Healthcare Experts Unite to Combat Antimicrobial Resistance At Landmark Symposium

Left to right: Dr Mark Miller (Chief Medical Officer of bioMérieux), His Excellency Axel Cruau (Ambassador of France to Malaysia), YB Dato’ Lukanisman bin Awang Sauni (Deputy Minister of Health Malaysia) and En Mohd Hareeff Muhammed (CEO of Premier Integrated Labs and Chairman of Organising Committee of Center of Excellence) officiating the event.  

Kuala Lumpur, 23 November 2023 – Healthcare leaders and experts from public, private and global healthcare organisations came together yesterday for the landmark Antimicrobial Stewardship (AMS) Center of Excellence (COE) Day Symposium, jointly organised by bioMérieux, IHH Healthcare Malaysia, and Premier Integrated Labs. The symposium facilitated knowledge exchange and interconnectivity between AMS teams from different specialities, to address the threats of Antimicrobial Resistance (AMR). AMR is a major global health concern that hampers our ability to treat common infectious diseases, resulting in prolonged illness, higher healthcare costs, and increased mortality.

They shared insights into the challenges posed by AMR and the role of AMS as a solution. The symposium also highlighted the importance of diagnostics in AMR control, the link between antimicrobial resistance and judicious use of antibiotics, and initiatives in the public and private healthcare sector for controlling AMR.

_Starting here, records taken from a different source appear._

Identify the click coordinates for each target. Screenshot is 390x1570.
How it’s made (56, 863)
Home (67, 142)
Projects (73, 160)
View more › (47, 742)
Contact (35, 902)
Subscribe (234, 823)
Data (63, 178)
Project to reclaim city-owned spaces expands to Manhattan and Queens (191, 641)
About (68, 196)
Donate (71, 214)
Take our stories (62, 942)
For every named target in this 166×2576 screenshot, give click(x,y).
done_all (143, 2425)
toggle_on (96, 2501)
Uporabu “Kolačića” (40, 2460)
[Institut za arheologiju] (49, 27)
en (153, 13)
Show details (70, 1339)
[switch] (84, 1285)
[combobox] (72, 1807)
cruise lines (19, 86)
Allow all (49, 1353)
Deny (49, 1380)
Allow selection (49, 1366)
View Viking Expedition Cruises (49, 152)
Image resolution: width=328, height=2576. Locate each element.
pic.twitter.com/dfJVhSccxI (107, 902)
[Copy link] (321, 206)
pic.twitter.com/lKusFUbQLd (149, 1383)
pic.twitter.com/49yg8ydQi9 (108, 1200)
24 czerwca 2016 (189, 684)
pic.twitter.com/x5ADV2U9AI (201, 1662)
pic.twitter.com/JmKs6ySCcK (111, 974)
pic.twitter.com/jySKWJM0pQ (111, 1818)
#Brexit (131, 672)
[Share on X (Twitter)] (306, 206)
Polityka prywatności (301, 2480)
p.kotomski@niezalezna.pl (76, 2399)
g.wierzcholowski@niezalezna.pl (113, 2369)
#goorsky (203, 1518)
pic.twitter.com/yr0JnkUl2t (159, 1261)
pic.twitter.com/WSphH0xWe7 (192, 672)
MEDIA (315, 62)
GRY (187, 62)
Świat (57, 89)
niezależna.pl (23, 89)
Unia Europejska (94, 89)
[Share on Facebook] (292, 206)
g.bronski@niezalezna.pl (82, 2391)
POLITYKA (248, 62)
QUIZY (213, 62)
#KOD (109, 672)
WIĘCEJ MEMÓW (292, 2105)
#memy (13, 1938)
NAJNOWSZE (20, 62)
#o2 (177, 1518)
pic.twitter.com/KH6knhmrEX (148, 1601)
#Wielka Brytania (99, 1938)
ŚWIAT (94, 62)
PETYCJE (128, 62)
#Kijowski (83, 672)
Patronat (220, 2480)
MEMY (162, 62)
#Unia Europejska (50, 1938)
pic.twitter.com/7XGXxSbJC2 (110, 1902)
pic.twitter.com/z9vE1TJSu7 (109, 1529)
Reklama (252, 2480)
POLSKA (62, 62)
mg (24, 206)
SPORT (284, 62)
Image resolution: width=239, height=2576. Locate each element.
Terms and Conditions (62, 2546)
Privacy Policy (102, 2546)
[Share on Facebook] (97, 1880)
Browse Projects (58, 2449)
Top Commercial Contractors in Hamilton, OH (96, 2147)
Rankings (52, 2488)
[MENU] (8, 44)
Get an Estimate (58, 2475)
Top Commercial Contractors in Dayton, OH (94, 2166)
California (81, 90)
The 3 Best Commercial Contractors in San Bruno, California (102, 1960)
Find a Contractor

Dr Mark Miller, Chief Medical Officer at bioMérieux and an expert on AMR and AMS, addressed how latest diagnostic tests can help physicians in adopting AMS principles while providing appropriate treatment for infectious diseases. Meanwhile, the National Institute of Health (NIH) presented their insights on national antimicrobial resistance data, which is integral in directing national efforts against this public health threat.

The symposium marked the first anniversary of the establishment of the AMS Center of Excellence (COE) partnership between bioMérieux, IHH Healthcare Malaysia and Premier Integrated Labs. The latter two healthcare providers join healthcare institutions in China and India to be designated as AMS COEs in Asia Pacific. Since its establishment, the Malaysia COE has marked several milestones in the fight against AMR. Notably, they have established an antibiotic resistance reporting framework, and organised nine AMS education programmes for front line healthcare professionals to advance their skills in AMS.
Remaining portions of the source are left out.